Brain Decodes Deep Nets
Huzheng Yang, James Gee, Jianbo Shi
TL;DR
FactorTopy introduces a topology-constrained, factorized brain-to-network mapping that visualizes how deep networks organize computation relative to the brain by predicting fMRI responses from image features. The method maps 4D network features across space, layer, scale, and channel to brain voxels, revealing how training objectives and data shape hierarchical alignment. Key findings show CLIP achieves the strongest brain-hierarchy alignment, which improves with scale, while many other models lose alignment as capacity grows; fine-tuning on small datasets tends to rewire networks, with CLIP showing greater robustness. The work provides a brain-informed lens for diagnosing model behavior and offers a visualization toolkit for interpreting deep networks through their brain-inspired organization.
Abstract
We developed a tool for visualizing and analyzing large pre-trained vision models by mapping them onto the brain, thus exposing their hidden inside. Our innovation arises from a surprising usage of brain encoding: predicting brain fMRI measurements in response to images. We report two findings. First, explicit mapping between the brain and deep-network features across dimensions of space, layers, scales, and channels is crucial. This mapping method, FactorTopy, is plug-and-play for any deep-network; with it, one can paint a picture of the network onto the brain (literally!).

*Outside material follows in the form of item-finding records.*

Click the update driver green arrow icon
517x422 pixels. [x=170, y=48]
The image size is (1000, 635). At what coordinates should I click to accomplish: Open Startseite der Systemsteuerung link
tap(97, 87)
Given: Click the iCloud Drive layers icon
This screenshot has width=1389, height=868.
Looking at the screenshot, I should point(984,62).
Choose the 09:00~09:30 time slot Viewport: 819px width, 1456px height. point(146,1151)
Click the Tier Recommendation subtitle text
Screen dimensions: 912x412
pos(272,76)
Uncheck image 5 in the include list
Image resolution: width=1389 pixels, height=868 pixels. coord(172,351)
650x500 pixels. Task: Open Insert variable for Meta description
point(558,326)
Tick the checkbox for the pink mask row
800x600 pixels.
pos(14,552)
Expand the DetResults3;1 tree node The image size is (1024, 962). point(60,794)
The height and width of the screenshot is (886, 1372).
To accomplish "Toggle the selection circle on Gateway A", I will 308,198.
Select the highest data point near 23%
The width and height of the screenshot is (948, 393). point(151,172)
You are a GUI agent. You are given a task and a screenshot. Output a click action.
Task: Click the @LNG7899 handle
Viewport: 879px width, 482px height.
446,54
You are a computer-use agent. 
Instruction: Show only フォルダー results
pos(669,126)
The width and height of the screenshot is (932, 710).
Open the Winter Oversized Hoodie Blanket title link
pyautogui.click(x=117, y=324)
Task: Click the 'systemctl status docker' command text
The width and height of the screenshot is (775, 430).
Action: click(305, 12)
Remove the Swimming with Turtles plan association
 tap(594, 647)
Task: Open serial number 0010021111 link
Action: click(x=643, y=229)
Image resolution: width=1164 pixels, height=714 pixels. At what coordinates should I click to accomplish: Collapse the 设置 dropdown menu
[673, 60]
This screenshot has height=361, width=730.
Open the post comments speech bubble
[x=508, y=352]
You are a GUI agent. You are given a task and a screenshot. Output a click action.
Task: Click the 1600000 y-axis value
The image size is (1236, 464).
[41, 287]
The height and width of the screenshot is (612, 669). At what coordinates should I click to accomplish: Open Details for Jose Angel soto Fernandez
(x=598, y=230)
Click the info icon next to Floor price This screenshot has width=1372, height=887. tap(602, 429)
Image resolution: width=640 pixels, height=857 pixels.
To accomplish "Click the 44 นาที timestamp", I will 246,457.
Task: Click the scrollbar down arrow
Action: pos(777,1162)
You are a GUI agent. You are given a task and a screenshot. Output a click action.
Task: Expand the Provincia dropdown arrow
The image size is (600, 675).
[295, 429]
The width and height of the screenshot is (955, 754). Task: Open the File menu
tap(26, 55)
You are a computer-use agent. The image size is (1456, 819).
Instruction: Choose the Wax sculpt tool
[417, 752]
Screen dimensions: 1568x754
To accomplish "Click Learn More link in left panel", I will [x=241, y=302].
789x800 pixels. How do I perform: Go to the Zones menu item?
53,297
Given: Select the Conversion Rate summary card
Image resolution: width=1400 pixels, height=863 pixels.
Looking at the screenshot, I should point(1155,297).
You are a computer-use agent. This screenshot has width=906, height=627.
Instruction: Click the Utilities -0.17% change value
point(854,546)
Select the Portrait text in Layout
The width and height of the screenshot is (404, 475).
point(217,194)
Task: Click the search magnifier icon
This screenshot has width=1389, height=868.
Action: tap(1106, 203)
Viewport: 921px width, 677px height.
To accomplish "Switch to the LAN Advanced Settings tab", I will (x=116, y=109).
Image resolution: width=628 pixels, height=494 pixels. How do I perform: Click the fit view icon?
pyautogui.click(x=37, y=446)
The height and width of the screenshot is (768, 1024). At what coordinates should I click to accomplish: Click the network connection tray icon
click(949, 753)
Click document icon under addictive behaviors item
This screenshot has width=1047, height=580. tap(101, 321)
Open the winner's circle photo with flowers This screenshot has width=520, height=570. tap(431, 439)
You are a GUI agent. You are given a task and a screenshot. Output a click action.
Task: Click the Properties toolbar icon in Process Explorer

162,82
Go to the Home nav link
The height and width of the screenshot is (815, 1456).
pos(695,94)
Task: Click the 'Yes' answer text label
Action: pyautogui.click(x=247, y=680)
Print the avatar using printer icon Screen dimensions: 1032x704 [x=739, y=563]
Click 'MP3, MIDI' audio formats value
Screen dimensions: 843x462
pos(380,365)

Second, our visualization shows how different training methods matter: they lead to remarkable differences in hierarchical organization and scaling behavior, growing with more data or network capacity. It also provides insight into fine-tuning: how pre-trained models change when adapting to small datasets. We found brain-like hierarchically organized network suffer less from catastrophic forgetting after fine-tuned.